§ EXERCISE GOAL:
Nothing outside the range is wanted. Repeat exactly the lines below from the one with "Given: Enable Search" through the one with "Task: Select the".

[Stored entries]
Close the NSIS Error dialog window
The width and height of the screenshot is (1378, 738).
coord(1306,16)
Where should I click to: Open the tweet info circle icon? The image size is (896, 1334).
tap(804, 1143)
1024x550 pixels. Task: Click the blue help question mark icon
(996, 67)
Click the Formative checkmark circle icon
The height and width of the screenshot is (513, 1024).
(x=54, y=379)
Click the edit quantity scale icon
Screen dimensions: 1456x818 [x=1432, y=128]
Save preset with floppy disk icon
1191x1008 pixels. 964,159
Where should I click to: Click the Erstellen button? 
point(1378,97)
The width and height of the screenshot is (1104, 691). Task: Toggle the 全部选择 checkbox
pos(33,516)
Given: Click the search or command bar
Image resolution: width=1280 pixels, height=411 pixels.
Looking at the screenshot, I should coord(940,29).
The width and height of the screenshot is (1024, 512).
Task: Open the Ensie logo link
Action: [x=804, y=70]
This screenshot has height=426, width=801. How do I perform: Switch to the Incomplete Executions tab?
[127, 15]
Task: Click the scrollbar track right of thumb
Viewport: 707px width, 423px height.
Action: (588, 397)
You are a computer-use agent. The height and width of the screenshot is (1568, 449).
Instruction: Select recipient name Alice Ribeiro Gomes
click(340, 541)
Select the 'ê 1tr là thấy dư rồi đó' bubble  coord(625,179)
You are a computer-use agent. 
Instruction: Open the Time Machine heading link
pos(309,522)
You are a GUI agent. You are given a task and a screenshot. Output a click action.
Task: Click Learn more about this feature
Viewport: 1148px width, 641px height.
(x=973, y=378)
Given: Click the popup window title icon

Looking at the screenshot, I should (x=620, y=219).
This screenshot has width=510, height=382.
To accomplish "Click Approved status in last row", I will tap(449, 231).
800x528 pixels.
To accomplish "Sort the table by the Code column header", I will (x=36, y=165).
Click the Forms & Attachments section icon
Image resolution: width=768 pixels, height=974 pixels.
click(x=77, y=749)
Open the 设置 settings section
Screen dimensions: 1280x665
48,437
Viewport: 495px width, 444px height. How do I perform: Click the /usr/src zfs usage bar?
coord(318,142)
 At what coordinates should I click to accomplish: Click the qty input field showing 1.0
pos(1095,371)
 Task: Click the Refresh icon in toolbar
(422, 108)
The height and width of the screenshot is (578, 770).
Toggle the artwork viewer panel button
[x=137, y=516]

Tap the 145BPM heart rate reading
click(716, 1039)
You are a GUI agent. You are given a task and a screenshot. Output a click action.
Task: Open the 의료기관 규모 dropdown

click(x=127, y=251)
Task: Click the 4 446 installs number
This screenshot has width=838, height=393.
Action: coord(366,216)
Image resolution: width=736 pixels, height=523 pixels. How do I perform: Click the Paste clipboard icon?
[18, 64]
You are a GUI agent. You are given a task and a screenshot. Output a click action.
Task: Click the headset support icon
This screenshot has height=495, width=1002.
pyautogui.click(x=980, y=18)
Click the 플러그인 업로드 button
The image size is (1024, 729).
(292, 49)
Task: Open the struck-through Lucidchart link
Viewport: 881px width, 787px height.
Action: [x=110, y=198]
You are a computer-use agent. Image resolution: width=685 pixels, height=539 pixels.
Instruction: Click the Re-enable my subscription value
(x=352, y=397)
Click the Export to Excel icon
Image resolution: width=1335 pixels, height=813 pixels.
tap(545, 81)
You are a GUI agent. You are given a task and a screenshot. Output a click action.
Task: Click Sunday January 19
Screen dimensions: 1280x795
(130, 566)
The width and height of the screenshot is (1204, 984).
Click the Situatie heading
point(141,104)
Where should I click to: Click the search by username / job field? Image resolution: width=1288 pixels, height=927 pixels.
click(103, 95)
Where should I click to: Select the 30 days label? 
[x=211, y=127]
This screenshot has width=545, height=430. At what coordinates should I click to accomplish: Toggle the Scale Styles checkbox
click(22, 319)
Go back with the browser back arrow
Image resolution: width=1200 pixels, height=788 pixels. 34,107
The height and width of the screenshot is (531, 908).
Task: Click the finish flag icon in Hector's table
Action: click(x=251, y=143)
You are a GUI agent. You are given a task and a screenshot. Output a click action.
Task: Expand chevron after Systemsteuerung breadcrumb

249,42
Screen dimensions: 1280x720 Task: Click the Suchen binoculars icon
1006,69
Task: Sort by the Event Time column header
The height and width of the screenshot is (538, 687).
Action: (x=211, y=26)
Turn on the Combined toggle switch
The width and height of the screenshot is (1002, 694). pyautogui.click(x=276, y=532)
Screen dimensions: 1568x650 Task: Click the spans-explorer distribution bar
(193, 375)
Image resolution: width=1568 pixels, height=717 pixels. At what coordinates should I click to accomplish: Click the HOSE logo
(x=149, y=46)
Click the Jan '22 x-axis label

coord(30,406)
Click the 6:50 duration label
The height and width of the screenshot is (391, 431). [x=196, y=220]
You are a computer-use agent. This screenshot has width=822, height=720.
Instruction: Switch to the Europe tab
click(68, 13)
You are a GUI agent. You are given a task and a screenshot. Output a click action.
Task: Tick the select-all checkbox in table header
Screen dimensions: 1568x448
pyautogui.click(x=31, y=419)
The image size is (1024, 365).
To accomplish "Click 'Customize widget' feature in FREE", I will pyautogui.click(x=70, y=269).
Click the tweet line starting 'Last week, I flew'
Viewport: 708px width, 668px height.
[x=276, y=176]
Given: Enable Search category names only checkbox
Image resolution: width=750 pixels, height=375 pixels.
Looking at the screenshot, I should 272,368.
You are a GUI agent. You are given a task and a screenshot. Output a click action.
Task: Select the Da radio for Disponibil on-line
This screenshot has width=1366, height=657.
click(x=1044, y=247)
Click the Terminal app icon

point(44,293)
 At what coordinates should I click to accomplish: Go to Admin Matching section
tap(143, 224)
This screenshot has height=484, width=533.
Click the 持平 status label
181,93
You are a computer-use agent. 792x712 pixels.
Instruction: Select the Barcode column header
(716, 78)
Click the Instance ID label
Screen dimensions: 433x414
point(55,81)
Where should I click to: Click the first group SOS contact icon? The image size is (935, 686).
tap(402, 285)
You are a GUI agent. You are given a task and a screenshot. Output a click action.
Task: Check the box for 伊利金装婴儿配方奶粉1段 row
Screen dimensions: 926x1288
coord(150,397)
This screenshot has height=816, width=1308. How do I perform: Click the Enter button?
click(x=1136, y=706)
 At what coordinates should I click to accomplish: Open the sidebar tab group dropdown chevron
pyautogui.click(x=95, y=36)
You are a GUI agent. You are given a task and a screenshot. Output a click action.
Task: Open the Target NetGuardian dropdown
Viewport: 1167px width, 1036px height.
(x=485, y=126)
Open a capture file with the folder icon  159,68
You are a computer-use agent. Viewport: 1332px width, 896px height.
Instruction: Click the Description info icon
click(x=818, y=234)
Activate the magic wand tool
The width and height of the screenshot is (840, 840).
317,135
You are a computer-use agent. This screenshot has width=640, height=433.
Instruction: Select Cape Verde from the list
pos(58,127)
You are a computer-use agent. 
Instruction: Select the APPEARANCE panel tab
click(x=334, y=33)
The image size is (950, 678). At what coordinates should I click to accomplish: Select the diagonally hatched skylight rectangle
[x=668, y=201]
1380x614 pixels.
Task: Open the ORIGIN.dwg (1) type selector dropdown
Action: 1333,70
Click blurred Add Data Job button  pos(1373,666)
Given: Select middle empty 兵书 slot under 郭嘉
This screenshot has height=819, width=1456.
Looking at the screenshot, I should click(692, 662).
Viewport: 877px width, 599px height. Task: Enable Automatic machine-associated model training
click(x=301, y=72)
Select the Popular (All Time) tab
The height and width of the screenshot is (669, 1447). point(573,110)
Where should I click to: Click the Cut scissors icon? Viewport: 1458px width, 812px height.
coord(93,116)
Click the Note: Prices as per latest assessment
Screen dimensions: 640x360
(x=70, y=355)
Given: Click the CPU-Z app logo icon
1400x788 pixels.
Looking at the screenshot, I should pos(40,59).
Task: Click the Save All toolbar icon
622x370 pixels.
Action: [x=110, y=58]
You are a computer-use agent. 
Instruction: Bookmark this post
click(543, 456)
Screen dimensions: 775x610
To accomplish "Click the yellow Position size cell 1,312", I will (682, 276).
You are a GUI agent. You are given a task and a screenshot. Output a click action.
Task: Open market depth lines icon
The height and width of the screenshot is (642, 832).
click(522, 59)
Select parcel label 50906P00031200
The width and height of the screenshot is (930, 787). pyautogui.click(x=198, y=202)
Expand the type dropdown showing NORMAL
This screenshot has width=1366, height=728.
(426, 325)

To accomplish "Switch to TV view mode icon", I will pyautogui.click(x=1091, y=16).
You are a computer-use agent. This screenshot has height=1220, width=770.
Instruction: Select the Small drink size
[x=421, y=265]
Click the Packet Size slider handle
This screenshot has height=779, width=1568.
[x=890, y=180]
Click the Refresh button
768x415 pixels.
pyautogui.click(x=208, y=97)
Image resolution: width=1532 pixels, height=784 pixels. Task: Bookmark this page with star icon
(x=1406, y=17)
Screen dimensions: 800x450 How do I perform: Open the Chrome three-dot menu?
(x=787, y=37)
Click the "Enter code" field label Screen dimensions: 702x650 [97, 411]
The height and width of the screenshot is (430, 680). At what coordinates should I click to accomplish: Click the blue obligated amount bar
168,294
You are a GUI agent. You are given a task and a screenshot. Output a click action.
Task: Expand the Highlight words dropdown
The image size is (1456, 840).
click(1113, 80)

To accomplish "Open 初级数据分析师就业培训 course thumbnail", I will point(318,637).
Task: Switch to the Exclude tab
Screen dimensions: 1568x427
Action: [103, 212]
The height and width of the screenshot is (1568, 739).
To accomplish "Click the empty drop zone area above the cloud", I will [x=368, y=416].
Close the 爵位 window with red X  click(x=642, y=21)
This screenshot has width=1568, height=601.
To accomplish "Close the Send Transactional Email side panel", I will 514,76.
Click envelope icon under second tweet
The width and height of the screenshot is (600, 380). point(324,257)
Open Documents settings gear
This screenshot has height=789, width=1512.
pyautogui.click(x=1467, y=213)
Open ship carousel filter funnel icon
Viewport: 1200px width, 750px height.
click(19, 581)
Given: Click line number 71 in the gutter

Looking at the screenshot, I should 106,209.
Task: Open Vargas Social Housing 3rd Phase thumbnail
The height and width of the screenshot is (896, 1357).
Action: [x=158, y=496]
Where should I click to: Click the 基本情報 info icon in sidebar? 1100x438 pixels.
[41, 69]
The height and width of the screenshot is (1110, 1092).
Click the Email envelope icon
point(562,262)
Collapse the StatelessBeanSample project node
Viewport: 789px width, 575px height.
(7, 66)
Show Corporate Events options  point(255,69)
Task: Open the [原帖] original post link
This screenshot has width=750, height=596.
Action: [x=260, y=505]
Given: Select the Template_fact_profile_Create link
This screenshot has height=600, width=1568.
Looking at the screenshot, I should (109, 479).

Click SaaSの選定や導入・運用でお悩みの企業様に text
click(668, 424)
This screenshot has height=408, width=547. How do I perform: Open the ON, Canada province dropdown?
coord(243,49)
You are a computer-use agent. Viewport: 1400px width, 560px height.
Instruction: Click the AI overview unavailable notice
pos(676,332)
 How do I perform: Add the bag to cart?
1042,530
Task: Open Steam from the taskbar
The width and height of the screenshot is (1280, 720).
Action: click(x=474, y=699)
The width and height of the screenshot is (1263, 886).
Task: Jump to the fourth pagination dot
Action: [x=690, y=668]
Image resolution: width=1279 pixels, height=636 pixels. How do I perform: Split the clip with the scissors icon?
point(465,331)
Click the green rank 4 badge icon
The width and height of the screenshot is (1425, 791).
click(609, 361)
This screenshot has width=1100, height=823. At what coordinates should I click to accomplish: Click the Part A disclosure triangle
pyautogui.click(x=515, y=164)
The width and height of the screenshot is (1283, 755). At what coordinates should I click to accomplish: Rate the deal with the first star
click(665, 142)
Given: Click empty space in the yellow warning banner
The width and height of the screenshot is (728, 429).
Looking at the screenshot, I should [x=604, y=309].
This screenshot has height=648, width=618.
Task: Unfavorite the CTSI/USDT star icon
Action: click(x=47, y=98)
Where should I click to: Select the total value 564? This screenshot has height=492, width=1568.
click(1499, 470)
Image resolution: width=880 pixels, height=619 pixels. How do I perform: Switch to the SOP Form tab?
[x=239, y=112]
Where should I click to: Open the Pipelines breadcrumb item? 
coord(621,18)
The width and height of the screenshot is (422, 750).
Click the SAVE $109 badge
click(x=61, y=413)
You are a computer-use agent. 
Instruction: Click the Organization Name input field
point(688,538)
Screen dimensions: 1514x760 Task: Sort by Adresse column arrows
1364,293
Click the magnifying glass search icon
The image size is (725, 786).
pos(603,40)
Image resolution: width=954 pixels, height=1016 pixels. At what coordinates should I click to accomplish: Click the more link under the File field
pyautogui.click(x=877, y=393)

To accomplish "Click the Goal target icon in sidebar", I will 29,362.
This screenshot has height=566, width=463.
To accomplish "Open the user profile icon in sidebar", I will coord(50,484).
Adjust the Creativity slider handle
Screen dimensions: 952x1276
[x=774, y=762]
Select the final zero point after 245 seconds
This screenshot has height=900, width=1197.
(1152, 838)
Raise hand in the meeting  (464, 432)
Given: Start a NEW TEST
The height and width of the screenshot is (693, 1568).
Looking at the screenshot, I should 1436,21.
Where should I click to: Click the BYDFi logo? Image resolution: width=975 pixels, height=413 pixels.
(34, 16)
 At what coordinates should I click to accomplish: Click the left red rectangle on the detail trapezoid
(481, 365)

§ ANSWER FOR THE TASK:
Given: Enable Search category names only checkbox
Image resolution: width=750 pixels, height=375 pixels.
Looking at the screenshot, I should 272,368.
You are a GUI agent. You are given a task and a screenshot. Output a click action.
Task: Select the Da radio for Disponibil on-line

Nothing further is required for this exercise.